# how can I consolidate addressbook files?



## pengyou (Feb 14, 2007)

here is my situation. Right now I use PHPlist to send out my ezine because my webhost will allow me to send out all 250 or so at one time. I am use Horde for my webmail. I am using Tbird as my email client on my pc. I am using Pocket Outlook on my ppc and hpc. I like to keep phone numbers and addresses on my cell phone as well. It is a real pain keeping them all synchronized. Does anyone have any suggestions?

If there is a better place to post this please feel free to move it. I wasn't sure where to begin.


----------



## Skie (Mar 15, 2003)

The only easy way to do this would be to export the addresses from one product to another. But you'll have to do this every time you make changes. The only other way to do this would only work with Pocket Outlook (and obviously Outlook, but you're not using it) and that's to pay for a Hosted Exchange solution. Other then that, I'm not aware of any easy way to do what you want.


----------



## sobeit (Nov 11, 2007)

with syncing all the different devices you own, it would be near impossible to have it all done automatically. The only suggestion I can think of is to do all of your emailing with address book through some web account that can be accessed with all of your devices. 

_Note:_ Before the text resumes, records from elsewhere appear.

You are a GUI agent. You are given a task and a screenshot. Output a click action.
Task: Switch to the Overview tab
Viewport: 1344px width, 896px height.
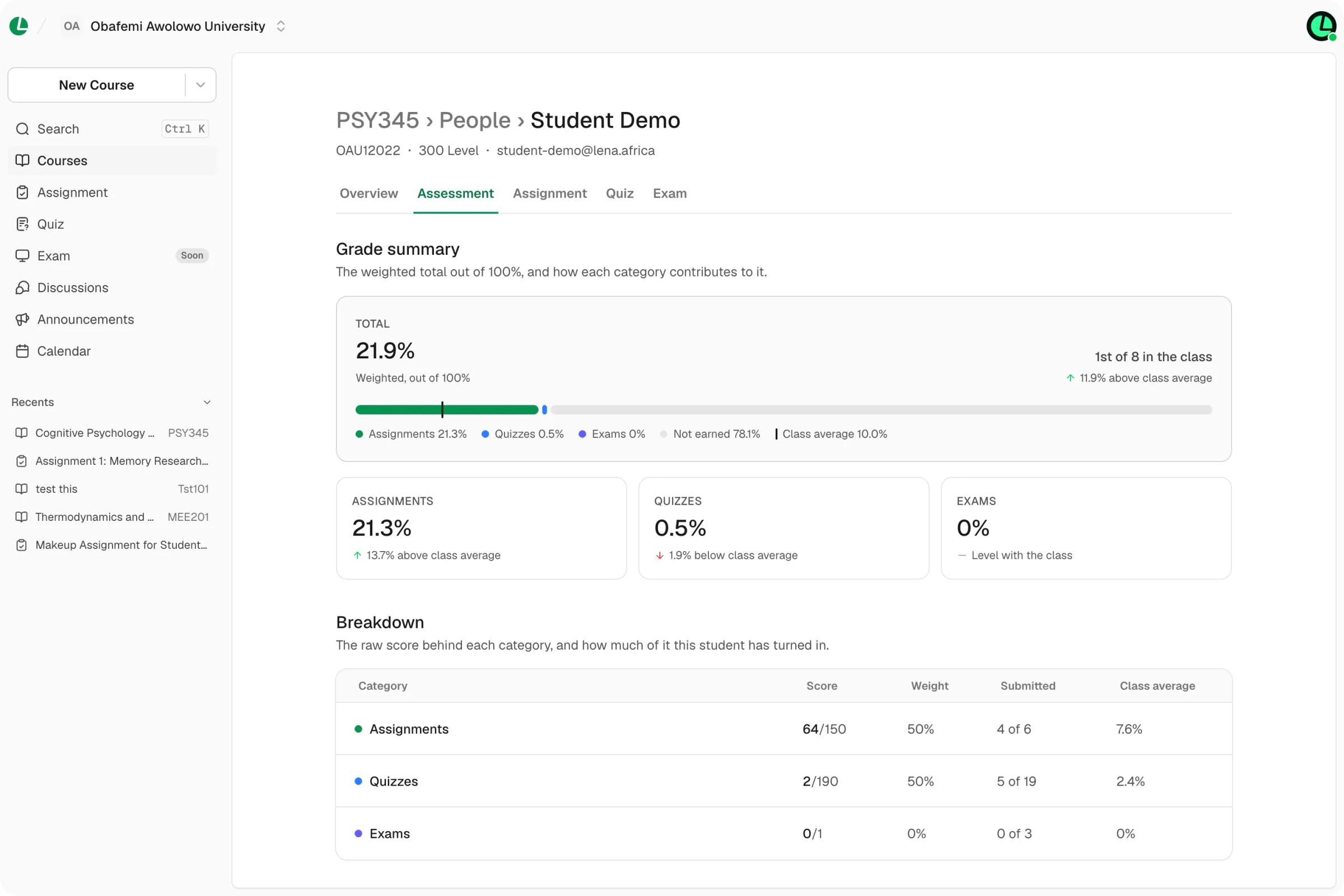368,194
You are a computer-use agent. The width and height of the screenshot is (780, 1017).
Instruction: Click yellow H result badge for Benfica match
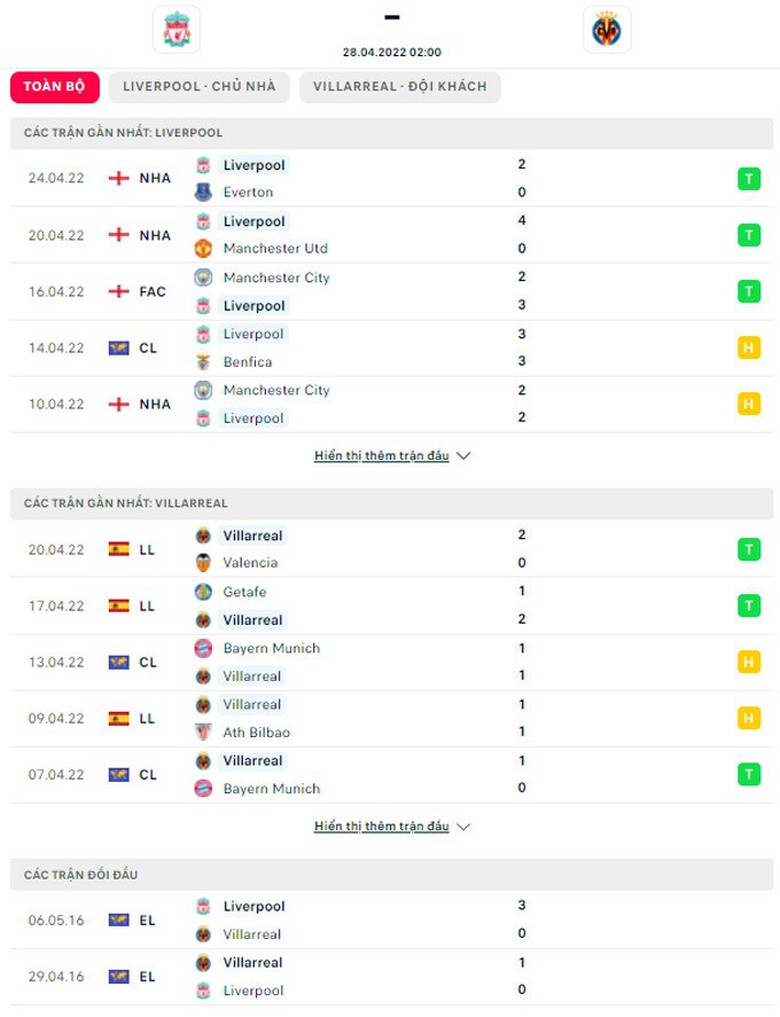[x=746, y=348]
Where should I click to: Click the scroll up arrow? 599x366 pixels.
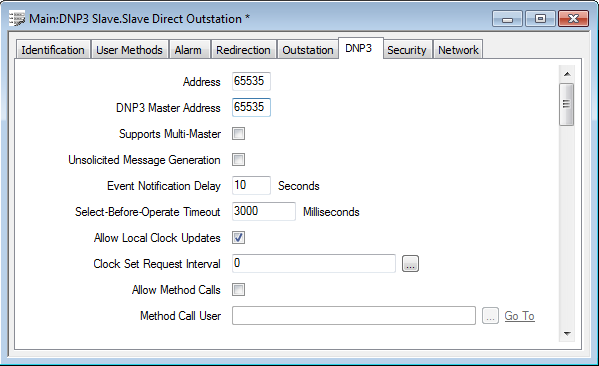point(567,74)
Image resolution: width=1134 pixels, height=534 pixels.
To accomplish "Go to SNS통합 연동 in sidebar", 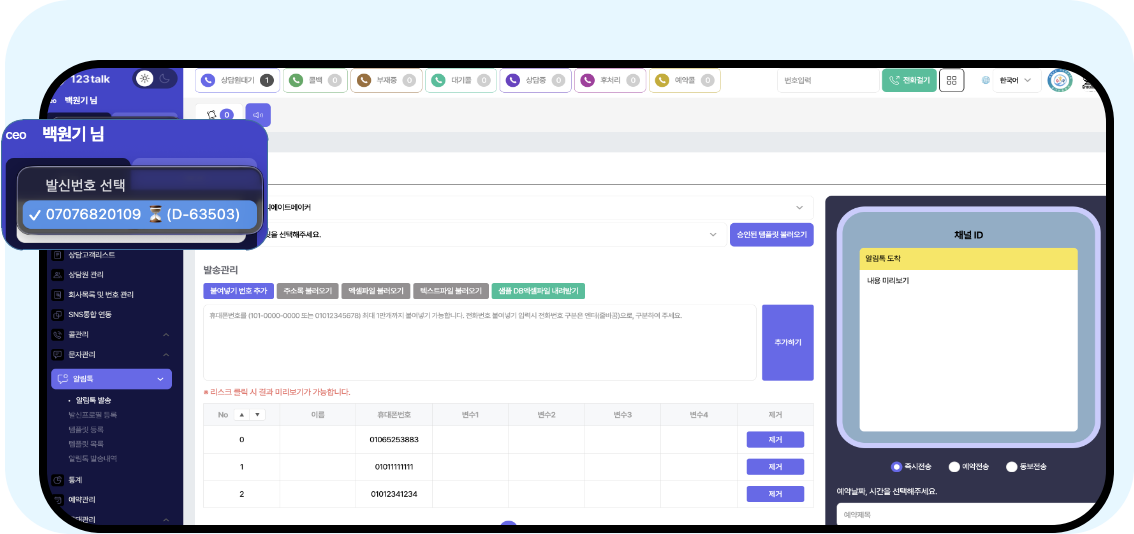I will pos(97,315).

That is what I do. I found it much easier than to sync between my ipaq, cell phone and several computers.


----------



## pengyou (Feb 14, 2007)

A friend gave me a suggestion about this. I do not know much about databases so I wanted to bounce it here. The suggestion was to take a database program like OO database and build a file in it that includes all information needed for each program i need to interface, i.e. phplist, Outlook, etc. Then if I need to update one record I can update it in this program and then export subsets of the information to each of the programs. I think all programs I use will recognize a csv file format. Does that seem feasible? I am willing to try but am hoping to at least get some people to say "it might work" or maybe "no way!"


----------



## Skie (Mar 15, 2003)

As long as each program/device supports importing CSV files for addresses, then it should work. The only problem will be that you'll have to make all changes within the database. If you make a change in Outlook first, you'll have to make that change again within the database, basically, it would create more work for you. But as long as you're aware of these limitations and are willing to accept them/work around them, then this should work for you provided there are no technical hurdles.


----------